Despite this book’s intended audience (young readers/pre-teens), I was intrigued with the subject and plot and decided to give it a shot, and I’m so glad I did. OCDaniel is a wonderfully engaging novel that offers a candid and moving account of life with OCD. This is a small book but it really packs a punch. Daniel’s candid confessions of his daily struggles with OCD were heartbreaking, but served to draw me in and truly care for his plight. While Daniel’s OCD is central to the story, it’s not the whole of the book, in so much as the story also has great supporting characters and an engrossing, though predictable, little mystery.
From the publisher: "Daniel is the back-up punter for the Erie Hills Elephants. Which really means he’s the water boy. He spends football practice perfectly arranging water cups—and hoping no one notices. Actually, he spends most of his time hoping no one notices his strange habits—he calls them Zaps: avoiding writing the number four, for example, or flipping a light switch on and off dozens of times over. He hopes no one notices that he’s crazy, especially his best friend Max, and Raya, the prettiest girl in school. His life gets weirder when another girl at school, who is unkindly nicknamed Psycho Sara, notices him for the first time. She doesn’t just notice him: she seems to peer through him. Then Daniel gets a note: “I need your help,” it says, signed, Fellow Star child—whatever that means. And suddenly Daniel, a total no one at school, is swept up in a mystery that might change everything for him."

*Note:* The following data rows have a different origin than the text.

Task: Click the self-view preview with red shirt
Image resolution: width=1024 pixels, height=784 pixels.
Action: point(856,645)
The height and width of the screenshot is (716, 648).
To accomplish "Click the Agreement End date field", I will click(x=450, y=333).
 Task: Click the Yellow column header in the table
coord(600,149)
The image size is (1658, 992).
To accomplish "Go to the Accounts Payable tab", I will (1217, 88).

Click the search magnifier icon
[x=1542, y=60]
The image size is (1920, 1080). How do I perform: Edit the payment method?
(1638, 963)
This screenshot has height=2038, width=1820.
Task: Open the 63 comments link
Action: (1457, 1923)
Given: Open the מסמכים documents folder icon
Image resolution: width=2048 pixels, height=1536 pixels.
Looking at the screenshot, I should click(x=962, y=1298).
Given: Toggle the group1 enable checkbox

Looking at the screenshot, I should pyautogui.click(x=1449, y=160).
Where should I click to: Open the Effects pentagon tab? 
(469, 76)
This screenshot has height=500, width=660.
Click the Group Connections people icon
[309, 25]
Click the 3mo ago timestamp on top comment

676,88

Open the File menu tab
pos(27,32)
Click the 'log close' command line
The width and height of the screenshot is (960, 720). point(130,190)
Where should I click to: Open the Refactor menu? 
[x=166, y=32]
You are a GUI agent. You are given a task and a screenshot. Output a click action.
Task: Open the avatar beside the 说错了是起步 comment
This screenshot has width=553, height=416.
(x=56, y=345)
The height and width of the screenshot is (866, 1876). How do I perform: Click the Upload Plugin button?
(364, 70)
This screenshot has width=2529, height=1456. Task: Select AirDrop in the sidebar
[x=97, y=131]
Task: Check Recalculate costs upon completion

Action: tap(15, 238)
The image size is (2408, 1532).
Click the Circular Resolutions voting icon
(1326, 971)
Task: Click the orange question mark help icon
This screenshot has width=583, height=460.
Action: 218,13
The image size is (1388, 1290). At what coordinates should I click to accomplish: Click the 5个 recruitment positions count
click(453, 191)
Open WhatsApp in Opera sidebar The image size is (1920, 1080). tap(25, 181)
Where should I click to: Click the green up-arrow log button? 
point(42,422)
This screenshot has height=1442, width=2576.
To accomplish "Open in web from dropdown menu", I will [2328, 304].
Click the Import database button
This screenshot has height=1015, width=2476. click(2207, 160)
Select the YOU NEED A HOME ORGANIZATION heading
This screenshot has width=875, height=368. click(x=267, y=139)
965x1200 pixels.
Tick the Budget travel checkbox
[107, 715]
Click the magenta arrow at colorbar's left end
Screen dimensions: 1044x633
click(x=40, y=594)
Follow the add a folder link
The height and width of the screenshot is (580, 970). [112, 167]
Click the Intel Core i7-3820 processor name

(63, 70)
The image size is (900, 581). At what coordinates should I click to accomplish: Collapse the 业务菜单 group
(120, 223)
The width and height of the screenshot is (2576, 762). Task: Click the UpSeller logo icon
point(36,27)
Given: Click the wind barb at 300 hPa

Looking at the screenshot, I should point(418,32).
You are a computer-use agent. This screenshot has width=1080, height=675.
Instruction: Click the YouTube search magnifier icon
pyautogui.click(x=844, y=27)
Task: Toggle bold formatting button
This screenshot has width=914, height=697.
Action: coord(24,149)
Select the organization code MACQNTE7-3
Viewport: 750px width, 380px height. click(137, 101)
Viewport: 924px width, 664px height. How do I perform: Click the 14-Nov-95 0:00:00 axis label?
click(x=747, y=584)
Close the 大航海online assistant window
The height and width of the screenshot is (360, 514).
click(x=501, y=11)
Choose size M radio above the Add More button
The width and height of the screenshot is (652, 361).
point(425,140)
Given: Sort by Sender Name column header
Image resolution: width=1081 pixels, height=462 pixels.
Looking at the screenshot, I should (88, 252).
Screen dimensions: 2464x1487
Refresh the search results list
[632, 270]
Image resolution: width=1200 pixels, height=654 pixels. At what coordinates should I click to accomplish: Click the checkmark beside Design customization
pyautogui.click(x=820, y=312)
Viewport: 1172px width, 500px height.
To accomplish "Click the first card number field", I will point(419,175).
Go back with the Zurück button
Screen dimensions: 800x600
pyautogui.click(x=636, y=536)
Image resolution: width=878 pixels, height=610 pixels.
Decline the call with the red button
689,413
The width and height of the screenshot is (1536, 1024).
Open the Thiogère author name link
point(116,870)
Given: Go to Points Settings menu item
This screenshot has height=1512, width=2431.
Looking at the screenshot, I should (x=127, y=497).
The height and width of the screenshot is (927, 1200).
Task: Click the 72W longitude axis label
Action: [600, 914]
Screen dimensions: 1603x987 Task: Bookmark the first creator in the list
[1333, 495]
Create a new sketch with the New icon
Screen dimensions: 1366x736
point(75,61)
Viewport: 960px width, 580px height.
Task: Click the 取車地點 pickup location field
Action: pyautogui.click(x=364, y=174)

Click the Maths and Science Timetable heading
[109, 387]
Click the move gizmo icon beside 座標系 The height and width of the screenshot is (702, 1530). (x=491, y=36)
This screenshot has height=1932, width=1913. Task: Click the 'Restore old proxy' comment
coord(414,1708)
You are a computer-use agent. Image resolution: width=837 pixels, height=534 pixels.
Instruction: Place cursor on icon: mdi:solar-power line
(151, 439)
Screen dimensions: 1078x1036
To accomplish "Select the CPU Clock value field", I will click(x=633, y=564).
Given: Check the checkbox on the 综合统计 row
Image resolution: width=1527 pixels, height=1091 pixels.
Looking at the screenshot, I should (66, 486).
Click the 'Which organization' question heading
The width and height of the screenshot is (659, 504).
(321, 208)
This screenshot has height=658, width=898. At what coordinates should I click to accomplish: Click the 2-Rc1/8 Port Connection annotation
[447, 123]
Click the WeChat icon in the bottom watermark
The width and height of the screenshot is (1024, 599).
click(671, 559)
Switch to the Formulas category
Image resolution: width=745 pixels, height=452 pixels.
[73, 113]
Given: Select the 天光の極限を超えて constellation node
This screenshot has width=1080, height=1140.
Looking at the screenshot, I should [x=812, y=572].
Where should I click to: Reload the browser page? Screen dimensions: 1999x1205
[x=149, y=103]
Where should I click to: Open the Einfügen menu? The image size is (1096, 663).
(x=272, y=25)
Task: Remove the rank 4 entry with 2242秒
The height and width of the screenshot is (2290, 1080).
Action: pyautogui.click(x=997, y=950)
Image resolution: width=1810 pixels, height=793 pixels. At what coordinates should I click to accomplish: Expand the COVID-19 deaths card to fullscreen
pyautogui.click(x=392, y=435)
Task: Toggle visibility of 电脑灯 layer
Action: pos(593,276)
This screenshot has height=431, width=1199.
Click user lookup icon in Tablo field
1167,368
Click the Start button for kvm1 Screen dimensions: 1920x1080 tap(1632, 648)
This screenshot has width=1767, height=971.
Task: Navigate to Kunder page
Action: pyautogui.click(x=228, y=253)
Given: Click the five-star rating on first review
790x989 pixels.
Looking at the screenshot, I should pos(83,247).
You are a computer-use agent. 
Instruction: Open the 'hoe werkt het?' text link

The author’s depiction of Daniel’s pain, fear and sense of weirdness and isolation undoubtedly honestly capture what many children (and adults) struggle with openly or in silence on a daily basis. I think it’s invaluable to have diverse books dealing with real struggles for readers of ALL ages, so that someone (adult or child) facing a personal obstacle can see characters that look like them and hopefully feel a little less alone. Another great book in this vein is Wonder by R.J. Palacio.
No matter the genre or intended audience, I love any book that helps me walk a mile in someone else’s shoes, to see with the eyes of another and feel with the heart of another.